Accurate representations of the Earth surface in both spatial and spectral domains are highly desirable in many applications using remotely sensed data. An effective solution is achieved by combining hyperspectral data, which are characterized by a high spectral diversity, with high spatial resolution images, collected by multispectral or panchromatic sensors.
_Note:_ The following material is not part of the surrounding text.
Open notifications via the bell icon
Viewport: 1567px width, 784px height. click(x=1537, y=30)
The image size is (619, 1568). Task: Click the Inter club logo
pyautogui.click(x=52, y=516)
In this work, we compare the outcomes provided by fusing single-platform or multi-platform data. We demonstrate that the optimal choice depends on the target spatial resolution to be achieved. To this aim, real images collected by the Hyperion sensor are combined with data acquired by the ALI sensor or the QuickBird sensor assessing the fused outcomes at reduced resolution.
高光谱图像的泛锐化:利用多平台采集的数据
在许多使用遥感数据的应用中,地球表面在空间和光谱域的精确表示是非常需要的。通过将具有高光谱多样性的高光谱数据与多光谱或全色传感器收集的高空间分辨率图像相结合,可以实现有效的解决方案。在这项工作中,我们比较了融合单平台和多平台数据提供的结果。我们证明了最优选择取决于要达到的目标空间分辨率。为此,Hyperion传感器收集的真实图像与ALI传感器或QuickBird传感器获取的数据相结合,以降低分辨率评估融合结果。
本文章由计算机程序翻译,如有差异,请以英文原文为准。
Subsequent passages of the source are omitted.